The Jews who dwelt in Galilee, in their necessary journeys
to keep the Passover at Jerusalem, very commonly took the longer route,
leading them across the Jordan, and through the region of Peraea (the Gilead
of the Old Testament), so to avoid the vexations and annoyances, or worse
outrages, to which they were exposed in passing through the unfriendly
land of the Samaritans. For these, at all times unfriendly to Jews,
were naturally most unfriendly of all to the pilgrims who, travelling up
to the great feast at Jerusalem, thus witnessed in act against the will-worship
of Mount Gerizim, and against the temple of Samaria in which was no presence
of the living God (John iv. 22). It is generally understood that
now, notwithstanding the discomforts and dangers of that inhospitable route
(see Luke ix. 51-56; John iv. 9), our Lord, with the band of his disciples,
on this his last journey to the holy city, took the more direct and shorter
way which led Him straight from Galilee ‘through the midst of Samaria’

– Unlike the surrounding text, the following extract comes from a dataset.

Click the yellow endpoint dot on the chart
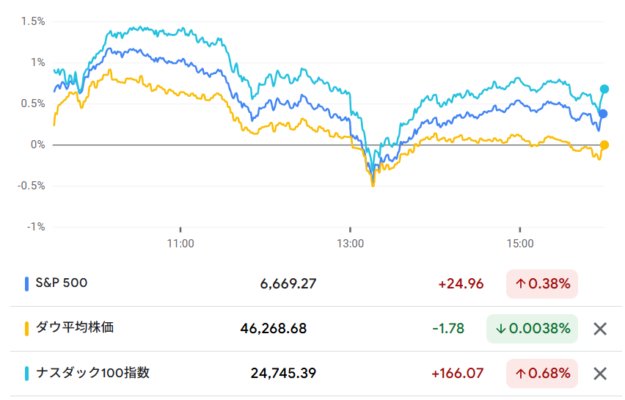 pyautogui.click(x=604, y=145)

to Jerusalem. Certainly the words which we have translated, ‘And
it came to pass as He went to Jerusalem, that He passed through the midst
of Samaria and Galilee,’ may bear this meaning ; in our Version they
must bear it. At the same time some understand the Evangelist to
say that the Lord passed between these two regions, having one on his right
hand, the other on his left, and skirting them both. This would explain
the otherwise unaccountable mention of Samaria before Galilee. He
will then have journeyed due eastward toward Jordan, having Galilee on
his left hand, and Samaria, which is therefore first named, on his right:
and on reaching the river, He will either have passed over it at Scythopolis,
where we know there was a bridge, recrossing it by the fords near Jericho
(Josh. ii. 9), or will have kept on the western bank till He reached that
city, where presently we find Him (xvii. 35).

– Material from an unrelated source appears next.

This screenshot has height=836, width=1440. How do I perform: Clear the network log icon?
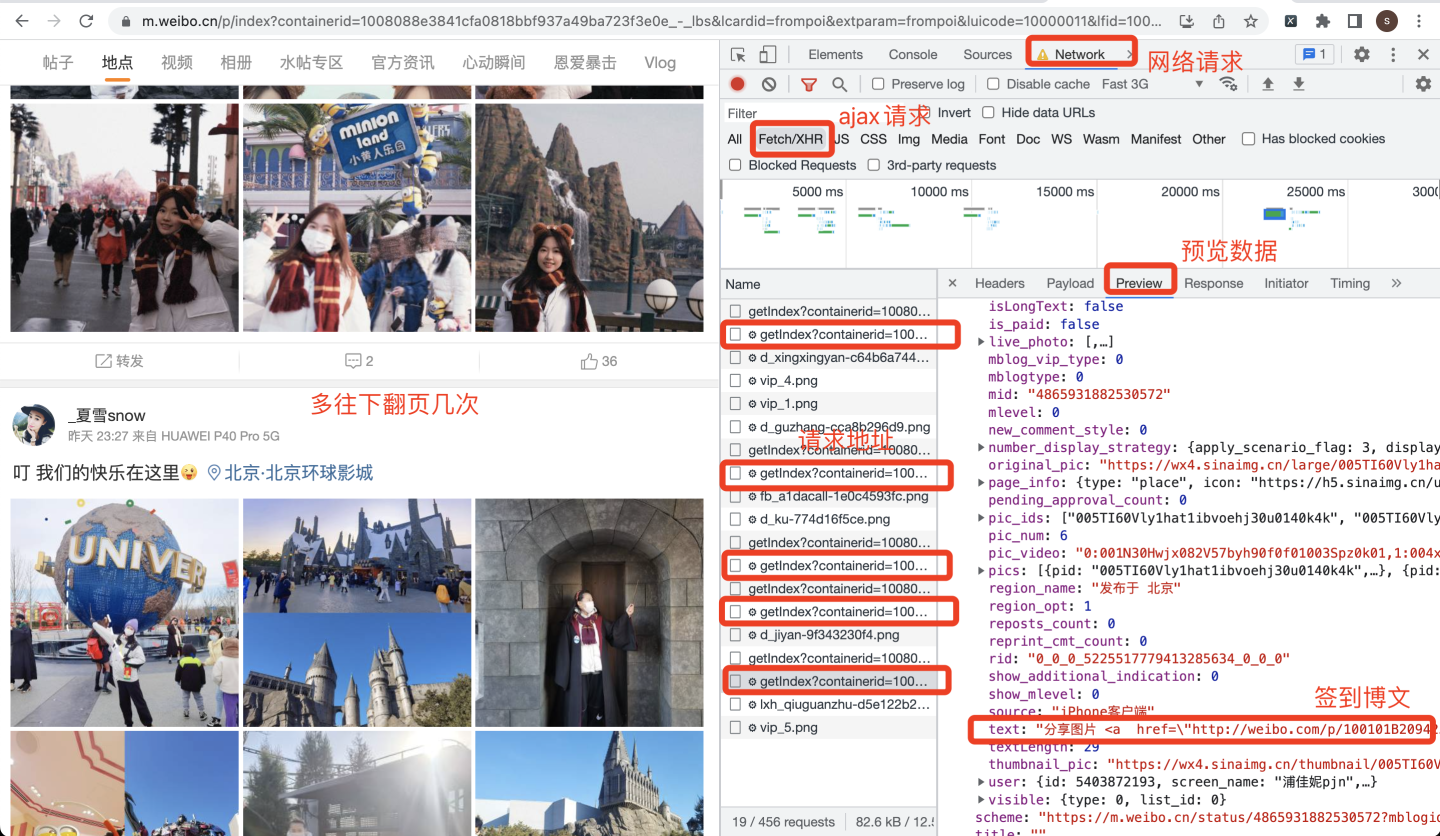pos(768,84)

‘And as He entered into a certain village, there met Him ten men
that were lepers, which stood afar off.’ Their common misery
had drawn these poor outcasts together (cf. 2 Kings vii. 3). It had
done more. It had caused them to forget the fierce national antipathy
which kept Jew and Samaritan apart; for a Samaritan, as will presently
appear, had found admission into this forlorn company. In this border
land such a fellowship may have been more natural than elsewhere.
There has been already occasion to speak of the nature of leprosy, and
of the meaning of the Levitical ordinances about it. [See Trench
– On the Miracles at Epiphany 3] It was the outward
symbol of sin in its worst malignity, as involving therefore entire separation
from God; not of spiritual sickness only, but of spiritual death, since
absolute separation from the one fountain of life must needs be no less.

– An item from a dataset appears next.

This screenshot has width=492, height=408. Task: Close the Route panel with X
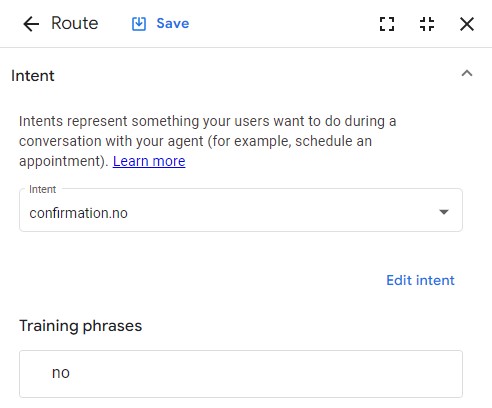pyautogui.click(x=467, y=24)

These poor outcasts, in obedience to the commandment (Lev. xiii. 46), ‘stood
afar off;’ and out of a deep sense of their misery, yet not without
hope that a healer was at hand, and all of them in earnest now to extort
the benefit, however at a later period some were remiss in giving thanks
for it, ‘lifted up their voices and said, Jesus, Master, have mercy
on us!’
‘And when He saw them, He said unto them, Go, show yourselves unto
the priests.’ Most instructive is it to observe the differences
in our Lord’s dealing with the different sufferers and mourners brought
in contact with Him; the manifold wisdom of the great Physician, varying
his treatment according to the varying needs of his patients; how He seems
to resist a strong faith, that He may make it stronger yet (Matthew xv.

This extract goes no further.